# Document text
--- Begin ---

Additional Information

Programmatic API

Background

To build more tools for the ecosystem we should be able to reuse features implemented in fabric. This means fabric must provide a programmatic API to be used in other Go-powered tools.

The goal of the programmatic API for fabric is to provide parsing, data fetching and content rendering capabilities to other tools.

Design

The API must provide the functions:

  • a function that accepts a Fabric config, provided as a string, and returns all parsed root-level blocks as structs.
  • a function that accepts all parsed root-level blocks as structs, name of the document block, and either a path to the content block in the document or a parsed content block struct to be rendered. The function returns a struct with the content block details and the rendered text
  • a function that accepts all parsed root-level blocks as structs, name of the document block, and either a path to the data block in the document or a parsed data block struct to run. The function returns a struct with the data block details and the data returned by the plugin
  • a function that accepts all parsed root-level blocks as structs, and either the name of the root-level data block or a parsed data block struct to run. The function returns a struct with the data block details and the data returned by the plugin.

Built-in `content.table` plugin

Background

In addition to the installable plugins (#3), fabric must have built-in plugins to allow generation of simple content without the need to download extra components.

Related: #13, #15

Design

content.table plugin is a part of the fabric binary.

--- End ---

# Exercise tasks
A. Repeat a passage from the fabric design notes word for word: begin at the words "Additional Information" and stop after "to other tools.".
B. Do these statements agree with the fabric design notes? For each, answer yes or no and quote the deciding words. (i) The content.table plugin has to be downloaded separately from the fabric binary. (ii) The programmatic API is meant for use in other Go-powered tools. (iii) One API function accepts a Fabric config provided as a string.
C. Can you write the next part of the fabric design notes, picking up after their final line?
The entries play no part in any of this.

# Data excerpts

--- Begin ---

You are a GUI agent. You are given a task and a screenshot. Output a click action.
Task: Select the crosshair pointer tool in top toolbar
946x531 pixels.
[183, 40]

--- End ---
--- Begin ---

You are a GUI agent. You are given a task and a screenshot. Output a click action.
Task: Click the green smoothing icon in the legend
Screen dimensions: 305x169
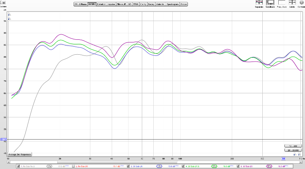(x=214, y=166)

--- End ---

# Answers per task
A.
Additional Information

Programmatic API

Background

To build more tools for the ecosystem we should be able to reuse features implemented in fabric. This means fabric must provide a programmatic API to be used in other Go-powered tools.

The goal of the programmatic API for fabric is to provide parsing, data fetching and content rendering capabilities to other tools.

B.
(i) No: "content.table plugin is a part of the fabric binary."
(ii) Yes: "fabric must provide a programmatic API to be used in other Go-powered tools."
(iii) Yes: "a function that accepts a Fabric config, provided as a string, and returns all parsed root-level blocks as structs."

C.
Specification

  • the plugin has no configuration options
  • API interface:
    • local context object
    • required columns attribute, a list of strings
    • optional datapoints attribute, a list of strings

Behavior

The plugin formats and returns a Markdown-formatted table with the header row.

The values in columns attribute are the column names. datapoints attribute contains a list of jq queries to be applied to every object in query_result object.

If query is not set, or datapoints is not set, or query_result is nil or an empty list, an empty table with the header is returned.

For example, with the content block

content table {
  query = <<-EOT
        data.elasticsearch.critical_alerts | (
            group_by(."kibana.alert.rule.name") |
            map({rule_name: .[0]."kibana.alert.rule.name", count: length})
        )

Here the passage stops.